The suit does not include the issue that has many members of the investing public outraged: the appropriation of customer funds. (A class action lawsuit involves that. – Ilene) But even though the specific failings are familiar to anyone who has been following this sorry affair closely, reading them together is a reminder of just how astonishingly irresponsible Corzine was as an executive.
One of the basic requirements of a trading operation is you need to have solid controls and reporting. Yet Corzine instead entered into a outsided trading strategy that produced accounting earnings but drained liquidity. It’s frustrating that the suit misses this element, that the trade actually had a two day funding gap on top its other defects, including the fatal one, the risk of increased haircuts on a levered trade. That meant it drained cash even when it was showing accounting profits.
The repo to maturity trade that enabled MFG to disappear the position was an INTERCOMPANY trade between MFGI and MFGUK. The ACTUAL repo with the street (MFGUK to LCH) was repo to (maturity-2 days).
The external auditors and the regulators waved it through anyway.
Since the entire business model rested on this fiction, the customers were doomed at the point this was approved.
The resulting catastophe was inevitable and all the issues about chaos in the final moments and feuds between Treasury and Accounting and antiquated systems is noise.
The regulators could have shut him down on day one. Using intercompany accounting to game the regs is compliance 101 stuff, so the regulators can’t claim they were bamboozled by the slickest guy in town. They were idiots, genuinely or conveniently, you decide.
At least Lehman had the decency to pay its counterparties to rent their balance sheet to pull off their scam. Fuld must surely envy Corzine.
Of course, the fact that complaint auditors and “see no evil” regulators permitted this bogus treatment is the reason Freeh and his lawyers chose to omit this issue.
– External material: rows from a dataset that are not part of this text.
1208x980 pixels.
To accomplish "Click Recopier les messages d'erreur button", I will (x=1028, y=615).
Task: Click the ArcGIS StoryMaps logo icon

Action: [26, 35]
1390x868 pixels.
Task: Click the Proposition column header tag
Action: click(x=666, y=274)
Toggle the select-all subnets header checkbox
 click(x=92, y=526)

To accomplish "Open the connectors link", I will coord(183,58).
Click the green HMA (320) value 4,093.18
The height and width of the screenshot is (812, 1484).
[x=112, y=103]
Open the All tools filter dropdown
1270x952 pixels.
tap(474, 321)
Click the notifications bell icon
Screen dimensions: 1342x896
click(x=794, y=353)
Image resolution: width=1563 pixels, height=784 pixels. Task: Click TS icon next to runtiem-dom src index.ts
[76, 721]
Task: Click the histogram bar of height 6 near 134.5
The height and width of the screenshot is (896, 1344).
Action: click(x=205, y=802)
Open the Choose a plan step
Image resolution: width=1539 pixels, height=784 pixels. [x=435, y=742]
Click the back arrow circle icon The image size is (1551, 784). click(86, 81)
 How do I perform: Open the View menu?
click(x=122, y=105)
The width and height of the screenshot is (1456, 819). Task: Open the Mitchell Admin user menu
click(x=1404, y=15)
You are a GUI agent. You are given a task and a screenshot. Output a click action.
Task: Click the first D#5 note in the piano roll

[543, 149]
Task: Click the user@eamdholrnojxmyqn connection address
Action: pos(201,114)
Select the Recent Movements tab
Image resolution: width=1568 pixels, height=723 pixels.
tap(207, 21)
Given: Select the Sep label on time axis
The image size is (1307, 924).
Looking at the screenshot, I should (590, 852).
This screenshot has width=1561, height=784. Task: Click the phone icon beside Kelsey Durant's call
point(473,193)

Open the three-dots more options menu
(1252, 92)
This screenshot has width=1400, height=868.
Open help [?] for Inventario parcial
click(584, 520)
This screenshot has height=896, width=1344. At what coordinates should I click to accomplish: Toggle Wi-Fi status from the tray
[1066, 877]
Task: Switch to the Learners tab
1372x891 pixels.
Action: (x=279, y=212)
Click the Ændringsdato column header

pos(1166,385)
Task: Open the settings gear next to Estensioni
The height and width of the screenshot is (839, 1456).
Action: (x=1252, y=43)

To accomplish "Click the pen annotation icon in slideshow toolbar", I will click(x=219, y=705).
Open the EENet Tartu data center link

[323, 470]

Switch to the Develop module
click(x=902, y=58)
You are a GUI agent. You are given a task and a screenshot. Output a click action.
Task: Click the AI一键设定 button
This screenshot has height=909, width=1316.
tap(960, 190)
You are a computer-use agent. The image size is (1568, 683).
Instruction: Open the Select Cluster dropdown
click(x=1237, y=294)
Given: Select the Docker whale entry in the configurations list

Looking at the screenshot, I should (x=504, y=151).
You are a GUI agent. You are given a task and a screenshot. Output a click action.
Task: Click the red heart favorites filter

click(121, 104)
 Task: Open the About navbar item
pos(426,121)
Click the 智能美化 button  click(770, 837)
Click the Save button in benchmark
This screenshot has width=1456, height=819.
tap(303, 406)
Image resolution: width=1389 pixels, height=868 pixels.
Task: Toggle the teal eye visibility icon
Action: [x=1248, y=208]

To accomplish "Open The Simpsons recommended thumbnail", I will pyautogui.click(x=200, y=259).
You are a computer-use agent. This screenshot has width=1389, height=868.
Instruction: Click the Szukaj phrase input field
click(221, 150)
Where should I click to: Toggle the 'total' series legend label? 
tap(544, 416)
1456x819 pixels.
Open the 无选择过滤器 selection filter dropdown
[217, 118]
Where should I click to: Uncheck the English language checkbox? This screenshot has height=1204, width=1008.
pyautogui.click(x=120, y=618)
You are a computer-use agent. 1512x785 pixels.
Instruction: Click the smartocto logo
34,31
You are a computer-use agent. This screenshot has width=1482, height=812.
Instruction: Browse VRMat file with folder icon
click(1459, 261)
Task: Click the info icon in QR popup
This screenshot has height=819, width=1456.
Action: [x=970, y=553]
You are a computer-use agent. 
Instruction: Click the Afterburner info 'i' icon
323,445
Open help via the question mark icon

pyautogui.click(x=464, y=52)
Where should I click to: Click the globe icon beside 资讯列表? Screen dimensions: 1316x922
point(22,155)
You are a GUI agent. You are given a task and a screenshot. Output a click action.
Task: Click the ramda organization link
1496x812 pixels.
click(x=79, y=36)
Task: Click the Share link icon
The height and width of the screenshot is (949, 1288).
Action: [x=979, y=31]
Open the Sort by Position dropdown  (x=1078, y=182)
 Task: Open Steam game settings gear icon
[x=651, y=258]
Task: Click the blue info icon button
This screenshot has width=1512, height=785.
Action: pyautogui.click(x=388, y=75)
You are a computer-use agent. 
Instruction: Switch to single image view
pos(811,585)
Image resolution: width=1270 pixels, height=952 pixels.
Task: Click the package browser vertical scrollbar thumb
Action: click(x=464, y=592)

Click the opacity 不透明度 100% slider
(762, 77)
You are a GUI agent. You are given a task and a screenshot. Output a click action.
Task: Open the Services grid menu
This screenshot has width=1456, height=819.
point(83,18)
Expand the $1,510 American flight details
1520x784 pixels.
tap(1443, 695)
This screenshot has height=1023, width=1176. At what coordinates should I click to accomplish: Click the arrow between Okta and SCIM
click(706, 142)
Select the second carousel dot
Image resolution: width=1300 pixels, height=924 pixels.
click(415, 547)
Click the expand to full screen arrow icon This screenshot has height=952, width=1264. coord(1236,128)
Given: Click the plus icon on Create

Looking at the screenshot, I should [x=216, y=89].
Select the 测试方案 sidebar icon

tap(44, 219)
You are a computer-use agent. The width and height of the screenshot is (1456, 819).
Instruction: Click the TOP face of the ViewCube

Corzine et al. could simply take the position that who was he to second guess the experts? But the failure to put the focus on the central problem means complicit regulators escape the opprobrium they deserve.
And there was more than enough dereliction of duty to make for a juicy filing. Corzine knowingly relied on faulty reports, such as a “liquidity dashboard,” gave incomplete reports to his board, and ignored warnings of his Internal Audit department. And that’s only some of the high points.
Freeh v. Corzine et al., April 23, 2013
The fact that the suit was filed suggests that Corzine and his former partners in gross mismanagement were unable to reach a settlement. And as readers no doubt know, roughly 95% of all lawsuits are settled. But here, Freeh has already done a huge investigation prior to filing the suit, so the usual motivation to escape discovery costs isn’t a big driver; there’s not much additional work to be done to prepare for trial. Corzine has a big enough ego, an established appetite for risky courses of action, and deep enough pockets so as to be far less deterred by courtroom costs and process than most defendants. So the odds are way higher than normal that this filing will lead to trial than most cases.
Unfortunately, some embarrassing cross examinations and a diminution of Corzine’s net worth falls far short of what Corzine deserves, which is jail time. But this suit may pave the wave for other litigation. If we are lucky, Corzine will be tortured in court for years.